One of the reasons given is a fear that it will embolden radicals in the Middle East and cause them to retaliate, attack, or otherwise really not like us. Who knows? They may even burn a flag or two. This reasoning holds no water. Anyone who viewed Bin Laden as a Muslim leader in the first place is already no friend of the United States and probably doesn't need to see a photo to want us all dead.
The photo is making it's rounds in the United States Congress as of this writing. For what purpose? One would assume that the individuals we elected feel a need to see the photo for their own personal confirmation. Like a wake at a funeral except with less crying. This is an understandable desire and one in which the President of the United States has decided the rest of us cannot have fulfilled.
One would hope that while President Obama is applying moral equivalencies to the situation that at least our own GOP would be wiser. Apparently some, like GOP House Intel Chairman Mike Rogers, are not.
“Imagine how the American people would react if Al Qaeda killed one of our troops or military leaders, and put photos of the body on the internet,”
Jimmie Bise has the go-to piece for taking down this flawed way of thinking.

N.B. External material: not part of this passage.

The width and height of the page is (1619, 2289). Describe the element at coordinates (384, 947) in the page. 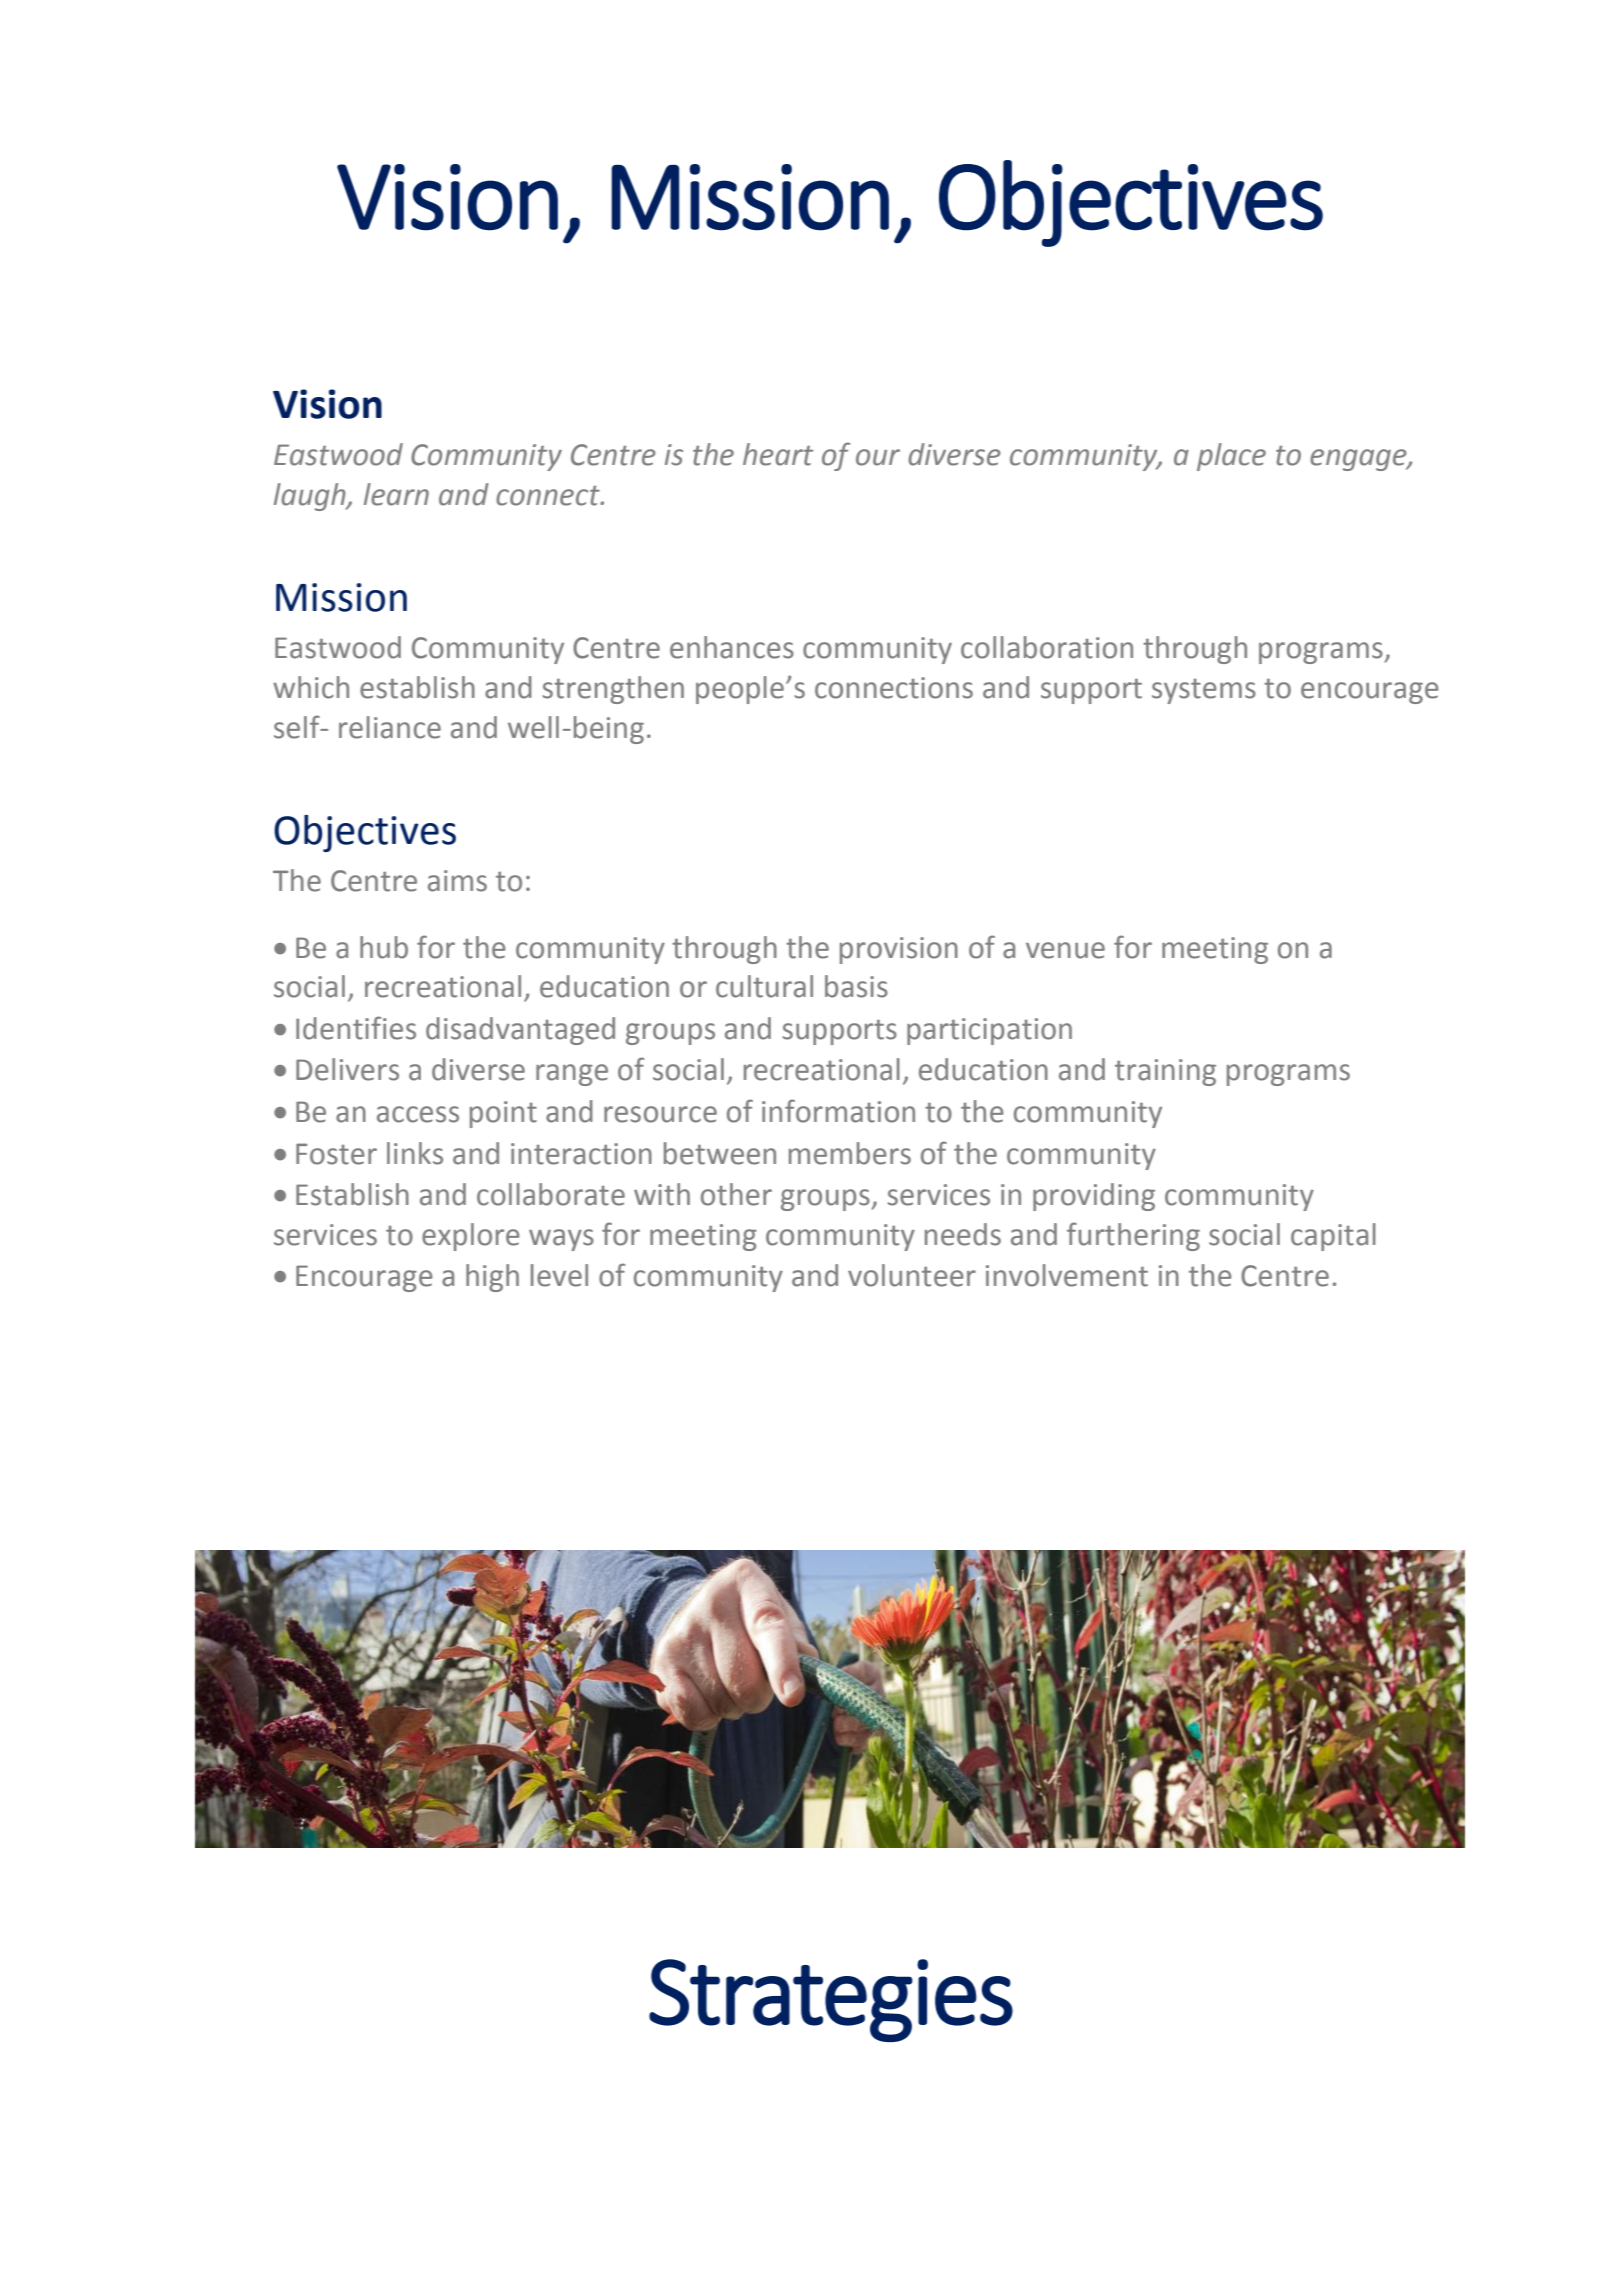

Once again, the concern is for the enemy. No I'm not saying all Muslims are the enemy. But we've been told over and over that the moderate Muslims are on our side and just as horrified at the events of 9-11 as we are. That being the case, it should be completely understandable that we need personal confirmation and closure here, just as we understood the same about Saddam Hussein and the need for the Iraqi people to have visual confirmation.
Anyone who claims that this is some type of "death porn" desire by myself and others is missing the point. Anyone who claims that it's to settle wild conspiracy theories is purposefully distracting from the point. This is about the people in this country that have a need to see what they have been waiting 10 years to see. The orchestrator of an American nightmare dead, and no longer in a position to inflict harm on us. But more importantly, getting to literally see that justice was served.
But to this administration, and apparently to Rep. Rogers, our needs have to take a back seat. We need to make sure that the Muslims that idolized this monster get closure by providing them with a fully compliant funeral within 24 hours of the kill. The media gets their closure because their narrative is complete: President Obama succeeds where President Bush fails. The President himself gets closure because, unlike us, he saw the photo and confirmed with his own eyes and by his own adult decision to look, that Usama was dead.
But the biggest closure goes to Al Qaeda. They were able to witness an administration that is so petrified of upsetting them that they would sooner give an honorable funeral to a mass murderer than provide a simple photo to help close the darkest chapter in American history.
And I can't speak for you, but that feeling of unity I mentioned at the beginning of this writing? It's gone. And it didn't have to be.